'''

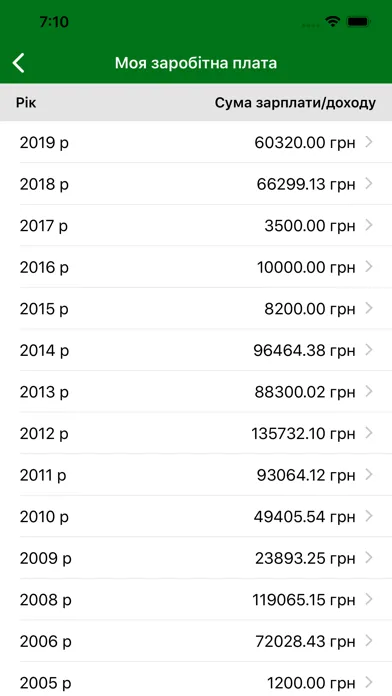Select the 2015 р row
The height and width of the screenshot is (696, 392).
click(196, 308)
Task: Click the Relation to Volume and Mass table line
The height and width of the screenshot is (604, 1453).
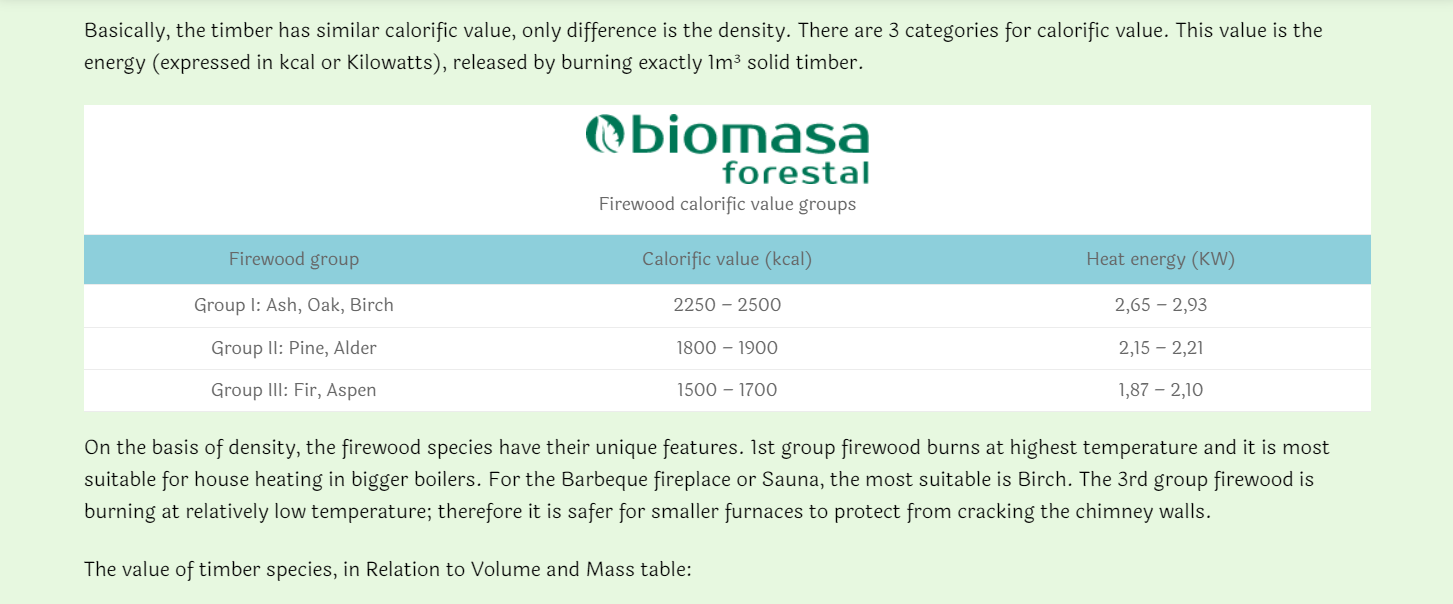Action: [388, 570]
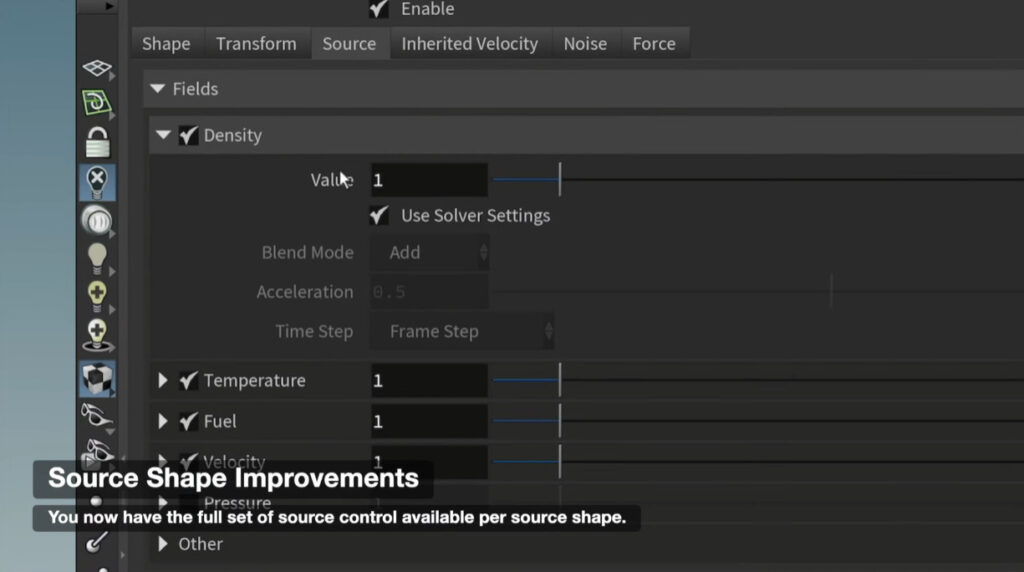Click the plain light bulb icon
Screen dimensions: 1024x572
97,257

'''

:: Written exercise ::
Reproduce the data word for word, from the line containing "Task: Click the" through the end of the data, and leave the pictures out.

:: Complete response ::
Task: Click the Relation to Volume and Mass table line
The height and width of the screenshot is (604, 1453).
Action: [388, 570]
Click the plain light bulb icon
Screen dimensions: 1024x572
97,257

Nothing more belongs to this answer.